Ik stel voor, het stenogram van dit gedeelte van de vergadering door te geleiden naar het kabinet. Wij zullen dit debat voor volgende week plannen, met een spreektijd van drie minuten per fractie.

Daartoe wordt besloten.

De voorzitter:

Het woord is aan de heer Zijlstra.

De heer Zijlstra (VVD):

Voorzitter.

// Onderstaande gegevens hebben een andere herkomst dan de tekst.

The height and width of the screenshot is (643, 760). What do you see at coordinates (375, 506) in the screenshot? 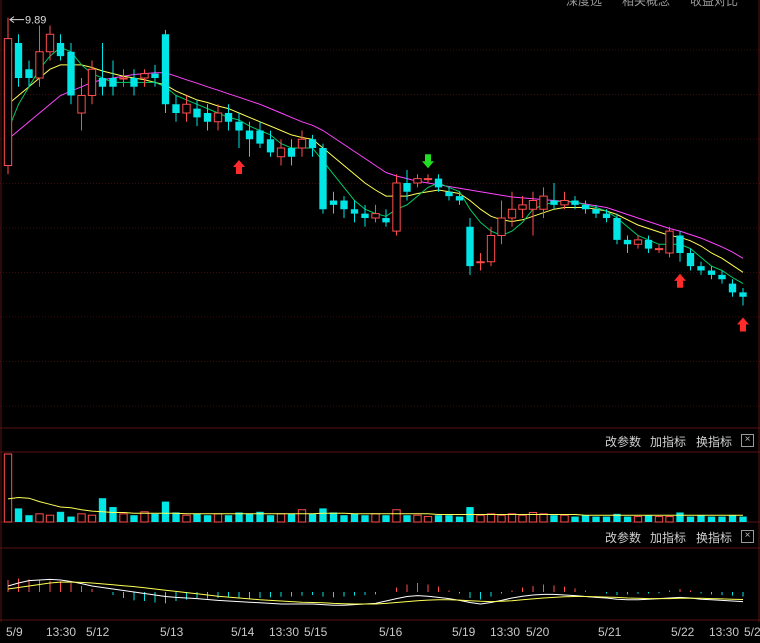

Onze fractie zou het verslag van het algemeen overleg over de Turkse dienstplicht in de plenaire vergadering willen behandelen.

De voorzitter:

Naar mij blijkt, verlangt niemand hierover het woord. Het onderwerp wordt toegevoegd aan de agenda voor volgende week.

Het woord is aan de heer Fritsma.

De heer Fritsma (PVV):

Voorzitter. Mede namens de heer Nicolaï van de VVD-fractie verzoek ik u, het verslag van het AO over handhaving op de agenda te zetten.

De voorzitter:

Ik constateer dat geen van de leden het woord wenst te voeren over dit verzoek. Ik stel voor, ook dit VAO toe te voegen aan de agenda van volgende week.

Daartoe wordt besloten.

De voorzitter:

Daarmee komen wij aan het eind van de regeling van werkzaamheden. Ik dank alle leden voor de aanwezigheid en het meedenken.

De vergadering wordt enkele ogenblikken geschorst.